The bottom line: colder water means a lower LSI, which means water is more hungry for calcium. Either we feed the water what it needs, or the water will have to feed on your pool surface. This is why it's so important to winterize a pool properly, with the LSI in mind. If you are debating whether or not to have winter pool service, we recommend you do.
Orenda Procedure: How to Winterize a Swimming Pool
Warm water issues
On the opposite side of the temperature spectrum, we have scale-forming problems. The higher the temperature, the more likely calcium carbonate will fall out of solution as carbonate scale. This is why you first see scale in a warm spa, on the sunny tile line, or spillway. Calcium carbonate tends to precipitate in the hottest places first. The higher the temperature, the higher the LSI. So water temperature determines where carbonate scale will form first.
If you have a saltwater pool, your salt chlorine generator will scale before you see it in the pool itself. The consequences of this are what we call calcium flakes, or snowflaking (see photo). White chunks of calcium carbonate flake off the salt cell and blow into the pool through the return inlets. This is a very common LSI violation. Temperature is one of the factors that cause saltwater calcium flaking. Salt cells have very high pH inside, as well as heat caused by electrolysis.
Similarly, heat exchangers will scale too. Again, because of the high temperature. LSI violations occur locally, not everywhere in the pool system at once. So carbonate scale will likely precipitate wherever there is a purple LSI violation.4
Conclusion
Water temperature is the moving baseline for a good water chemistry strategy. For water quality, warmer water means faster chemical reactions and an increased sanitizer demand. For water balance, the temperature directly impacts the LSI balance of the water, and it needs to be accounted for. So use a thermometer and do not neglect temperature.
1 The complexity of non-living organics and oils is why we encourage the use of enzymes in water. Enzymes break down and remove carbon bonds, which noticeably improves water quality and clarity. Enzymes reduce chlorine demand directly because they lower the energy level required for chlorine to oxidize the material. It's easier for chlorine to oxidize the components of a complex hydrocarbon than the entire molecule itself. The most complex non-living organics are synthetic materials like deodorants, cosmetics, soap residue, lotions, and the king of chlorine demand, sunscreen.

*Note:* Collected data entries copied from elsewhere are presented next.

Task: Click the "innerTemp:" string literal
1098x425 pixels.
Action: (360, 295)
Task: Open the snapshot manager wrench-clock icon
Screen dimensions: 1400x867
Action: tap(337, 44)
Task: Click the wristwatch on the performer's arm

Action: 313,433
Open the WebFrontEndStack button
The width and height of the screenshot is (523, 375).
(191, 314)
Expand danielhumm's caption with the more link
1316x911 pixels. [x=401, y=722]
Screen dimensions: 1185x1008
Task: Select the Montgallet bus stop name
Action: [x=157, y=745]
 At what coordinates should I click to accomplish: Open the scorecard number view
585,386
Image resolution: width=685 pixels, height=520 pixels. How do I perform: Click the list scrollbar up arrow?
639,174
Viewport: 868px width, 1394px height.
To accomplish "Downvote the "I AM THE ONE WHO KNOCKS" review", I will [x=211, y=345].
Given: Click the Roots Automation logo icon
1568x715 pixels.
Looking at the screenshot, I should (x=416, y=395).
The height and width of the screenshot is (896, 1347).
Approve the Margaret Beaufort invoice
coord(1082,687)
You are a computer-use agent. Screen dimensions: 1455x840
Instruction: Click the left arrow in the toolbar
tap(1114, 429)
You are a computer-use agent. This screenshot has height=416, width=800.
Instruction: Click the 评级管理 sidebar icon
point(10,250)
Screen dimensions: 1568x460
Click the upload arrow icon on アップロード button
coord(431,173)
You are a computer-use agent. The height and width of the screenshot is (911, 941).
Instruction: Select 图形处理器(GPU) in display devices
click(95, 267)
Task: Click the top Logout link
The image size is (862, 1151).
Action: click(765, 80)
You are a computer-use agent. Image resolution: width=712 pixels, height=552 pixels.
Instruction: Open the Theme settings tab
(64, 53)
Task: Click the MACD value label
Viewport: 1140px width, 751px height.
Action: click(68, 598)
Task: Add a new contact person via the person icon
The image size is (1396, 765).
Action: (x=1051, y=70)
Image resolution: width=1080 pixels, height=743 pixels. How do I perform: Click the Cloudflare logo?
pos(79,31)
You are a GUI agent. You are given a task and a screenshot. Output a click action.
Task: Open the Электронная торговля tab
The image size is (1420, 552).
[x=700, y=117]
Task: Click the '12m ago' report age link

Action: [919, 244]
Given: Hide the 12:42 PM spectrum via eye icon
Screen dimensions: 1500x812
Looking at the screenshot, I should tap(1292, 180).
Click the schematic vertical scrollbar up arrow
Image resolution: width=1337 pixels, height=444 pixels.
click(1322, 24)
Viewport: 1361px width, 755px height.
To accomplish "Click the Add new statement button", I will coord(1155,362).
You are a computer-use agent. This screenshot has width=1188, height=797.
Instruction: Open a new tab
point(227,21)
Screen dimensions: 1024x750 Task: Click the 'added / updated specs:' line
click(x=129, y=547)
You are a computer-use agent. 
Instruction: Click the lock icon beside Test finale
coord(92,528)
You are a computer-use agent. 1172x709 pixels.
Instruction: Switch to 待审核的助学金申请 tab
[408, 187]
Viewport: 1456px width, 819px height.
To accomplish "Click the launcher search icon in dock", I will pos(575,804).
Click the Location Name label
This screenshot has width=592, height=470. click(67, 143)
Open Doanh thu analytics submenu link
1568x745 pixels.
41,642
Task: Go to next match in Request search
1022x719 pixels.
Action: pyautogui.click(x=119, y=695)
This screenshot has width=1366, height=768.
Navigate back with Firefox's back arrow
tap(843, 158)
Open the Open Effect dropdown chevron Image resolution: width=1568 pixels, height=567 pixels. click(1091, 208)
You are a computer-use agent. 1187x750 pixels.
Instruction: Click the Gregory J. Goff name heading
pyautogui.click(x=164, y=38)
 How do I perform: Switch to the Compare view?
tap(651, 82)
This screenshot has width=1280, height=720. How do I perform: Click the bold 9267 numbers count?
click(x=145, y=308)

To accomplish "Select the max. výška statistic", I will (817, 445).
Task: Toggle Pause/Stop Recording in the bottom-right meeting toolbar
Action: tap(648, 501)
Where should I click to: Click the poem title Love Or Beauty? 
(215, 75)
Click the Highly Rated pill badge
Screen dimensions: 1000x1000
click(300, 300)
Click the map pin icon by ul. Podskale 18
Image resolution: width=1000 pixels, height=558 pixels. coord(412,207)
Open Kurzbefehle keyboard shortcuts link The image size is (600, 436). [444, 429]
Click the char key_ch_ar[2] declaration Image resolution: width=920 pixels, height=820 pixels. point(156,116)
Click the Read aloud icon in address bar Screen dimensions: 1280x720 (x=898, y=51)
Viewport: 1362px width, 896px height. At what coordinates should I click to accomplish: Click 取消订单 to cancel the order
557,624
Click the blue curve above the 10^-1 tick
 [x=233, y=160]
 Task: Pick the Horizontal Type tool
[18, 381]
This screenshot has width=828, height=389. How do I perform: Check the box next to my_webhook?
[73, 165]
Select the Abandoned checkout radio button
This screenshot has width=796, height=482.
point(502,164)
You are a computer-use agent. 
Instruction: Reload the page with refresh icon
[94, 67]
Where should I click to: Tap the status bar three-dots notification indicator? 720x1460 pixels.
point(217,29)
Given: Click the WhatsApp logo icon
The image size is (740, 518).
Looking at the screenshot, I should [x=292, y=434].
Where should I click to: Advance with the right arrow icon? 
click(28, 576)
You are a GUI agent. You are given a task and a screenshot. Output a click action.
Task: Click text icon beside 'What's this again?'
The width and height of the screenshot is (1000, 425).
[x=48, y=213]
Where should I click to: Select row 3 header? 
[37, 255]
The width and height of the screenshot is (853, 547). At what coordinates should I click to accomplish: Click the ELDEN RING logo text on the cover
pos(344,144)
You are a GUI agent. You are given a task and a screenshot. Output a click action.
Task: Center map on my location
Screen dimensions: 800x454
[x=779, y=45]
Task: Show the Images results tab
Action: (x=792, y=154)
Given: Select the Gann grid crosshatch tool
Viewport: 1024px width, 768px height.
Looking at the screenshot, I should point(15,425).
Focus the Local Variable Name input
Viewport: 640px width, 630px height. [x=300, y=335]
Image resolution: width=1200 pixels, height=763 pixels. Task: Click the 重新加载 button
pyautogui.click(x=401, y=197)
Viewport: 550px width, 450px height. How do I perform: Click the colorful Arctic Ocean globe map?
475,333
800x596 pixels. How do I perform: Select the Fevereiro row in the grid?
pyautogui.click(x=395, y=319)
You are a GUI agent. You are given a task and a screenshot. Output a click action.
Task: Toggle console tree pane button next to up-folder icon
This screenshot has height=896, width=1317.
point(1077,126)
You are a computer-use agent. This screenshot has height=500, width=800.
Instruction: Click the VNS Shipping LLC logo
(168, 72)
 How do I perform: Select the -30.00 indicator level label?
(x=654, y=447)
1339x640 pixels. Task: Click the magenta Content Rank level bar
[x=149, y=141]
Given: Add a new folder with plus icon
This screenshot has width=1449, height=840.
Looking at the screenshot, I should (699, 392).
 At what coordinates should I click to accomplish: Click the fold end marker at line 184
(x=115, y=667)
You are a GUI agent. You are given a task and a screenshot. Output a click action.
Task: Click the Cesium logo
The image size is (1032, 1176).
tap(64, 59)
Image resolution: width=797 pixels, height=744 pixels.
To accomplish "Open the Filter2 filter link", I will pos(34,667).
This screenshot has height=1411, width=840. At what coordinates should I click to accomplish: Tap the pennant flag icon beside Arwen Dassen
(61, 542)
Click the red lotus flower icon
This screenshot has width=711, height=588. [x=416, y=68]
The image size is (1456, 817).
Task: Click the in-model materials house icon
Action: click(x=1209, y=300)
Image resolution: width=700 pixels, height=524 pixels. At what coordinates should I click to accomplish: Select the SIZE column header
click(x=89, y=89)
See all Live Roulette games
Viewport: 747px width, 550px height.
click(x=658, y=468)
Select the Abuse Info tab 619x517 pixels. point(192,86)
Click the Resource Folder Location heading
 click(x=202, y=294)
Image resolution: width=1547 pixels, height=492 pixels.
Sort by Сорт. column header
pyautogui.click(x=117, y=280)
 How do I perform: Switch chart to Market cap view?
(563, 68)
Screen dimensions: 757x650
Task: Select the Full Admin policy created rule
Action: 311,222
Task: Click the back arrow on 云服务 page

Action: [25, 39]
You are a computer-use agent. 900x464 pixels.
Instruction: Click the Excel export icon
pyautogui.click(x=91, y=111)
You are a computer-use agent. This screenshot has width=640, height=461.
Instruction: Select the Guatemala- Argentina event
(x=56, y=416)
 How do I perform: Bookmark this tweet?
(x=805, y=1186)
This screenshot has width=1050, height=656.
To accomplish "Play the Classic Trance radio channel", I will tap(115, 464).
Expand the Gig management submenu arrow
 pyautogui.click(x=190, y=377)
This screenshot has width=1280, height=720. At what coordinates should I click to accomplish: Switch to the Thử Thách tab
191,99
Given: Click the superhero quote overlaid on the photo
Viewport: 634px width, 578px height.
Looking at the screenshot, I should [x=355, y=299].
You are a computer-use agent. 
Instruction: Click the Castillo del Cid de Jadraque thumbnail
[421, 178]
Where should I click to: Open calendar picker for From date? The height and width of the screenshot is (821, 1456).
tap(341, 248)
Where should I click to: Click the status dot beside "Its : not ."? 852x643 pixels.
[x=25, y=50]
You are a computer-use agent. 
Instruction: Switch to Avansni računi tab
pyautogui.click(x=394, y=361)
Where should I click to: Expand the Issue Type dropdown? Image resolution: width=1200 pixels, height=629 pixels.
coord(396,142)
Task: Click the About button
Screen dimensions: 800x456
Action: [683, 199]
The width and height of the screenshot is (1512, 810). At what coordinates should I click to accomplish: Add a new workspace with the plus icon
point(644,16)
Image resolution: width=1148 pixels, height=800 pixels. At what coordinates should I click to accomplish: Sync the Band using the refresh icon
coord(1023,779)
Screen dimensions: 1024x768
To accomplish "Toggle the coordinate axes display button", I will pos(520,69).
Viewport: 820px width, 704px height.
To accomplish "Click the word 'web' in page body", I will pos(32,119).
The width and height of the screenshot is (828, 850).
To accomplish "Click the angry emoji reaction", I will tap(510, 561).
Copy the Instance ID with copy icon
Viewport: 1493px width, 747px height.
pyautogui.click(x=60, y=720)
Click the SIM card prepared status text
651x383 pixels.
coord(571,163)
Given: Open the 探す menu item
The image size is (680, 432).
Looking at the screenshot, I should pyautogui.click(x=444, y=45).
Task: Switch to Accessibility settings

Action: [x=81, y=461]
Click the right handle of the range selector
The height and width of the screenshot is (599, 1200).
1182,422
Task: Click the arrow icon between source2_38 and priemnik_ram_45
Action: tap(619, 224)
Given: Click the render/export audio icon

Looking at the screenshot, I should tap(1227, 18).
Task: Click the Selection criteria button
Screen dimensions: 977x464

2 Water temperature does not just impact the overall LSI balance of water. Water temperature matters for the accuracy of water testing, too. Cold water samples can distort reagents and give inaccurate test results.
3 The most soluble form of calcium in cement is calcium hydroxide (Ca(OH)2). It has a high pH of 12.6, so when low-LSI water dissolves it, the pH of the water increases strongly. It is common to have a pH in the pool above 10 when the LSI is in the red on the Orenda Calculator™ because the calcium hydroxide is spiking the pH up.
4 Purple LSI refers to the Orenda Calculator™, where numbers are color-coded. Purple means the LSI value is <+0.30. Green is from 0.00 to +0.30. Yellow is from -0.01 down to -0.30, and red is below -0.30.